Nevertheless, a picture of Tchaikovsky’s early career emerges, touching on his relationship with “The Mighty Five” and his career as a Conservatoire teacher . The portrait of Tchaikovsky, it has to be said, is not very flattering, an impression which is reinforced in the second part of the book which deals with, among other subjects, Tchaikovsky’s relationship with his wealthy patron Madam Nadezdha von Meck.  Nadezha von Meck is the most interesting and successful character in the book, mainly because the portrait of her belongs to the realms of comedy, i.e. a play on the discrepancy between perception and reality. Tchaikovsky and von Meck conducted their relationship by letter and scrupulously avoided meeting, an arrangement that Tchaikovsky no doubt found very convenient.  Seymour depicts Tchaikovsky as sponging relentlessly on his gullible patron.

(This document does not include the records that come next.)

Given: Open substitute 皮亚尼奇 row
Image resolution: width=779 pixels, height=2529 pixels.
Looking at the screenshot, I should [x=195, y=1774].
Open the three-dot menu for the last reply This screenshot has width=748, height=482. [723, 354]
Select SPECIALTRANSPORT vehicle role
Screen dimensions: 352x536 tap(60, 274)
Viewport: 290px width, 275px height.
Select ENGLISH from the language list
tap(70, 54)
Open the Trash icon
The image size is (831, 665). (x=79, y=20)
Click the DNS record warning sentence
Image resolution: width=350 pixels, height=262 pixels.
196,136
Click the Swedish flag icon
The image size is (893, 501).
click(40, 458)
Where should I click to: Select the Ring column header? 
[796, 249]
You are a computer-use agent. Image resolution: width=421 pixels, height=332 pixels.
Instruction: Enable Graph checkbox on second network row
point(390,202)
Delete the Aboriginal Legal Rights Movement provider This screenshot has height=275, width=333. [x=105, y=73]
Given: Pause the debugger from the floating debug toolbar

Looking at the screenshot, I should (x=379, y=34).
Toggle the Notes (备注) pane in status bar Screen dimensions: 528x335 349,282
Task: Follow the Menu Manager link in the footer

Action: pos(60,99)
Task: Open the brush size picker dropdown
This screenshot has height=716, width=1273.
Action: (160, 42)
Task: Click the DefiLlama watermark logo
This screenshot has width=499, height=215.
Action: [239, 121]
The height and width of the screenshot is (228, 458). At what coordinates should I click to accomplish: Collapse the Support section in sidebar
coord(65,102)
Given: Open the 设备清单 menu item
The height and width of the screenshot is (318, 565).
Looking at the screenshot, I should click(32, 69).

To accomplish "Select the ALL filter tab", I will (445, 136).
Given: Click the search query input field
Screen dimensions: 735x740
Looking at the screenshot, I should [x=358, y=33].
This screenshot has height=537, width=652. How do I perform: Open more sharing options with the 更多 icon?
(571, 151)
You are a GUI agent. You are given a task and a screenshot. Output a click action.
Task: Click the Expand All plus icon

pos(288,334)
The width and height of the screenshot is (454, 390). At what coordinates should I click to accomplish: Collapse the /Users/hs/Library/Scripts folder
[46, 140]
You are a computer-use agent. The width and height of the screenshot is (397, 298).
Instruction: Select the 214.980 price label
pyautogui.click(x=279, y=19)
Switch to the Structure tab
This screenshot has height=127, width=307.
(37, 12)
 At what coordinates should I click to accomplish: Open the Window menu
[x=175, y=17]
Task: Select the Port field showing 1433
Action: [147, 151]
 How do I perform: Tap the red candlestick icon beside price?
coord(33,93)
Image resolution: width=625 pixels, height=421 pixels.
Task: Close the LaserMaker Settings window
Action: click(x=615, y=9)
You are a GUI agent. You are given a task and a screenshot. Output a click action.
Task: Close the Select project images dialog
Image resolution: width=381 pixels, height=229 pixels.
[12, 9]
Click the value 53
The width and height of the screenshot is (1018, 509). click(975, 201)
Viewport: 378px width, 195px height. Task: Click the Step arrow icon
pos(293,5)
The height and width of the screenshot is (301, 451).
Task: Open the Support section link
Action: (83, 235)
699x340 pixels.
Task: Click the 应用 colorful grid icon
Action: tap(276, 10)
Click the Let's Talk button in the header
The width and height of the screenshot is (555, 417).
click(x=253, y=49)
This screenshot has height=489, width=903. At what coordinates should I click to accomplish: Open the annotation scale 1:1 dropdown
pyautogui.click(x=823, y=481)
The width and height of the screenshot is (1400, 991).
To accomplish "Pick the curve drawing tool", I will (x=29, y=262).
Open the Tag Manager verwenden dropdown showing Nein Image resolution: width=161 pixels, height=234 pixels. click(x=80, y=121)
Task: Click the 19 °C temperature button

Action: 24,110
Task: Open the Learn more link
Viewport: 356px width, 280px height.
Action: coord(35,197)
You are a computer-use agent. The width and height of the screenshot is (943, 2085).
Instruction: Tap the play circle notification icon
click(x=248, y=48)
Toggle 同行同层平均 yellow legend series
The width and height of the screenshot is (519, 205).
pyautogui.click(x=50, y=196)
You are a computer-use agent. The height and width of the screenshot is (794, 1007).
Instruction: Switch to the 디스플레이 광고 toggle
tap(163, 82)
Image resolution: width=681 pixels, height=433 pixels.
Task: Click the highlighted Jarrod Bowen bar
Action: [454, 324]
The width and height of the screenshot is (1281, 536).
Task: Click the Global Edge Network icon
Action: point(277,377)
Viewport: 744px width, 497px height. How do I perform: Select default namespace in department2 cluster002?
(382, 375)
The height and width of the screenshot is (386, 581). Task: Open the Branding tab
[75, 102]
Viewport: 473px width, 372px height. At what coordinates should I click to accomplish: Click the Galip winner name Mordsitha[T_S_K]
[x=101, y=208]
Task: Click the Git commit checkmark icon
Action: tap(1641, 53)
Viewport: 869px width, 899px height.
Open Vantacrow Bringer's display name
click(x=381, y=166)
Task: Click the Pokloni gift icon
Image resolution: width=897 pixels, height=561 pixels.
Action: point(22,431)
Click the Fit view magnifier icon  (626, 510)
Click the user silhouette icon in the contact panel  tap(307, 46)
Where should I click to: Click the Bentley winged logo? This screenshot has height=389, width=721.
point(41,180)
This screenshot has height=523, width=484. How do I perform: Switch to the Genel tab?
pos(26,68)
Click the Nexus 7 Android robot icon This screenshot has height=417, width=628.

I was aware of Petyor’s existence from about ’68, when his 1st Symphony was premiered at the Moscow Conservatoire.  I was a sponsor of the Conservatoire from its earliest days and counted Nikolai Rubinstein a good friend, so when, in ’76, I decided to employ a resident musician to coach my children, accompany me, and write short pieces for my musical evenings I asked Rubinstein if he could recommend one of his students.  As a result Joseph Kotek joined my household and when I wanted a composition more substantial that he could produce he offered to approach his good friend Petyor Tchaikovsky.  Tchaikovsky.  I could not believe my ears. I already regarded Petyor as above the rest of humanity; beautiful, dignified, refined and so gifted musically one could only wonder…Fearful that a composer with the reputation of Petyor was developing would not accept my commission I offered a very good purse.  It worked.  He produced a charming piece in very short time and I wrote to thank him.  Once I began that letter my pen just ran away with me.  It became vivified, eschewing all direction.  I explained how his music entered my soul and created a spiritual bond no other could experience because no other could possess my profound appreciation of this compostions.

(Sons of Janus, Madam Nadezha von Meck, pp.131-2.)

Tchaikovsky is depicted as knowing a good thing when he saw it.

The year 1882 was better than the previous two, but times had definitely changed.  When in Russia Petyor was at Kamenka dealing with family problems, particularly those of his niece Tanya.  She was in Paris receiving treatment for her morphine addiction and for some reason Petyor was footing the bill.  He was so stretched that in March he asked for an advance of his allowance and then in May for another.  I did not mind of course but his output was suffering and I began to wonder what my patronage was buying.

(Sons of Janus, Madam Nadezha von Meck, p.146.)

Nadezha von Meck’s son Vladimir also appears and contributes to the characterisation of his mother.

Tchaikovsky’s death is described by his brother Antoly “Tolya” Tchaikovsky and is quite dramatic: Tchaikovsky dies  an agonising death after unwisely drinking a glass of unsterilised water and contracting a fatal condition, possibly cholera.

Sons of Janus is a colourful and entertaining, though somewhat gossipy, introduction to Tchaikovsky and his world. The characters are believable and the historical background seems to be well researched. There is however the question of the relationship between the novel and historical reality.  There are a few sources referenced, and these are mainstream ones such as A Holden’s Tchaikovsky, 1995.  The back cover makes reference to lesser-known material.

“Using material unavailable during the Soviet Era, Sheila Seymour has written a vivid and lively account of Tchaikovsky and his turbulent, terrorist plagued, world.” (Sons of Janus, back cover.)  But none of these sources are listed in the bibliography or appear in the book, so perhaps they are among the fictional elements.